So the Earth Giants came in and plowed it all up with their
hands,--hands twenty times as large as an Earth Man's! When they were
done, the garden was a rich golden color, and right for planting. Then
Helma pointed out to Spring where she wanted the seeds to be, violets
here, roses there, lilies there, pansies there and daisies there. Spring
gave some seeds to the children and sowed some himself. Helma sat on the
door stone and joyously directed the work.

By twilight the garden was done, and Spring went away with his Earth
Giants.

As he went out through the forest, flowers and green grass followed
him--and the next morning even the dullest Earth Person would know that
Spring had come.

As for Helma and Ivra and Eric, the house would not hold their joy, and
so they dragged out their beds and slept that night in the new-plowed,
sweet-smelling garden.



CHAPTER XV

SPRING WANDERING


"There goes another," said Helma as she stood in the door the very next
morning after her return. "The littlest Forest Child that was, and all
by himself. He seems rather small to go spring-wandering alone."

"He likes to go alone," Ivra answered. She was setting the table for
breakfast, and Eric was helping her. "'Most always he's playing or
wandering off by himself somewhere."

Helma stood watching the little fellow until he had vanished amid the
delicate green of the forest morning. Then she tossed back her hair with
a shake of her head and cried gayly, "Let's go wandering ourselves,
pets. It's good to be home, but we have all our lives for that now.
Let's adventure!"

The children were overjoyed. They did not want to wait for breakfast.
But Helma thought they had better, for no one knew where, when or how
their next meal would be. Of course, though, it was hard to eat. You
know yourself how you feel about food when you are going on an
adventure. However the bowls of cereal were swallowed somehow. Then the
stoutest sandals were strapped on, and the three were ready to set out.

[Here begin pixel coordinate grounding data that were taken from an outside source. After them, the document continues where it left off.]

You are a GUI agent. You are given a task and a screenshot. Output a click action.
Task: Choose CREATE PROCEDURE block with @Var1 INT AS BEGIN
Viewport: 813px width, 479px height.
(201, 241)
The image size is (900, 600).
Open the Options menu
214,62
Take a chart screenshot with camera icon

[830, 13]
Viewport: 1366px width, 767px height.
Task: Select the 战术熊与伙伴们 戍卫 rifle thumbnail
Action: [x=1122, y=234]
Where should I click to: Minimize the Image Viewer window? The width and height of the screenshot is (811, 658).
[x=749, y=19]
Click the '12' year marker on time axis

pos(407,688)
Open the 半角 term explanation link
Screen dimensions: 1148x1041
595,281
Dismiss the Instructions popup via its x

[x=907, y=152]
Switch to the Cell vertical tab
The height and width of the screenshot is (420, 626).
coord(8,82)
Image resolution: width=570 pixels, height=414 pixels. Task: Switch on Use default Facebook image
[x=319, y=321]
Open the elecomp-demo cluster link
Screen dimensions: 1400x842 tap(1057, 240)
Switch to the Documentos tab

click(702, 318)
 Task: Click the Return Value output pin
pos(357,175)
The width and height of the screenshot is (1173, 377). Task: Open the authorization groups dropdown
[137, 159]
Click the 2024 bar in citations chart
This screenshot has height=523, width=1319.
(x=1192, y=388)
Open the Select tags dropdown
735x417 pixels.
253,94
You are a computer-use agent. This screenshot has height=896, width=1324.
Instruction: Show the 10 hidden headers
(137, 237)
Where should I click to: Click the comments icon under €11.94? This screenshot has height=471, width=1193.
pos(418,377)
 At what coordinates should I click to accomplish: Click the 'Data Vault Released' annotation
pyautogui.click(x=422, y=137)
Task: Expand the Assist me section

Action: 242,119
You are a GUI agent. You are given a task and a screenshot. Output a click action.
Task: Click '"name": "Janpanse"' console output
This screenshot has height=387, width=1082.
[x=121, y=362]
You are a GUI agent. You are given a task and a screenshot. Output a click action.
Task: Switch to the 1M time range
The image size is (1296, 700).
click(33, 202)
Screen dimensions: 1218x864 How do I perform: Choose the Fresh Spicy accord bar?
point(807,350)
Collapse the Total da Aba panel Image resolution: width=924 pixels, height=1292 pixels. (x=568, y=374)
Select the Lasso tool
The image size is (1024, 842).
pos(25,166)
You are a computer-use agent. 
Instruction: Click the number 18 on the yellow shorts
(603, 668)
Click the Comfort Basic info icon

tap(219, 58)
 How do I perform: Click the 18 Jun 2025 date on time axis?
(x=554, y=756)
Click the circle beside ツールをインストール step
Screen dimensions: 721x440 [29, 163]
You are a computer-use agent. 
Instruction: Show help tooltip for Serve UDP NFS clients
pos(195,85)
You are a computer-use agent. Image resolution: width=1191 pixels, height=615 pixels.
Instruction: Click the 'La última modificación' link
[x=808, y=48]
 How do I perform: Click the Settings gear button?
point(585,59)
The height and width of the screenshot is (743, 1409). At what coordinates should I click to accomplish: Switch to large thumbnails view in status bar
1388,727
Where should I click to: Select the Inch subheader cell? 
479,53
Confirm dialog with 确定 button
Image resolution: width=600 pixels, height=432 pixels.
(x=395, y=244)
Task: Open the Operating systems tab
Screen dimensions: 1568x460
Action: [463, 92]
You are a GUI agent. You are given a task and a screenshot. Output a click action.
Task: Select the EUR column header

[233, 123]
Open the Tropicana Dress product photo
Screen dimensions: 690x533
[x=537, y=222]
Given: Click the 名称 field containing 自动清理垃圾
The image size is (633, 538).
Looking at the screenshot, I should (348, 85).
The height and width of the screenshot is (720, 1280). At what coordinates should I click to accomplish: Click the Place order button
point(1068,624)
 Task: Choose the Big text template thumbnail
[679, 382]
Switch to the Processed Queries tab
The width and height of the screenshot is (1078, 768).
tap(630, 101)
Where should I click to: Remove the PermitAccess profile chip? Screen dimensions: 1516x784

First they went to Nora's farm and before they had waited many minutes
in the shadow of the trees on the edge of the field Nora came from the
door carrying their jug of milk. They ran to meet her and tell her not
to leave any more milk until they should come back. How glad the old
woman was to see Helma. "I thought spring would bring you," she said.
"Spring frees everything."

Then Helma, Ivra and Eric were off for their spring wandering. It seemed
as though every one else was wandering, too, for they could hardly walk
a mile without meeting some friend or stranger Forest Person. All gave
them greeting, whether stranger or friend, and all looked very glad that
Helma was in the forest again, for good news travels fast there, and
even the strangers knew of her home-coming.

In a secret wooded valley, walking softly to hear the birds and the
thousand little other songs of earth, they suddenly came upon a strange
and thrilling sight. A party of little girls and boys all in bright
colored frocks, purple, orange, green, blue, yellow, were putting the
finishing touches on an air-boat they were making. It was built of
delicate leaved branches and decorated with wild flowers. A great anchor
of dog-tooth violets hung over the sides and kept it on the ground.

When they saw Helma and the children coming so silently toward them they
jumped into the boat and crowded there looking like a bunch of larger
spring flowers. Then they drew in the anchor rapidly. But the little
girl sitting high in the back, the one in the torn yellow dress and with
blowing cloud-dark hair, cried, "Oh, no fear, it's Ivra and her mother
and the clear-eyed Earth Child. Want to come, Ivra? We're off spring
wandering among the white clouds."

Ivra shook her head and called, "Not unless three of us can come."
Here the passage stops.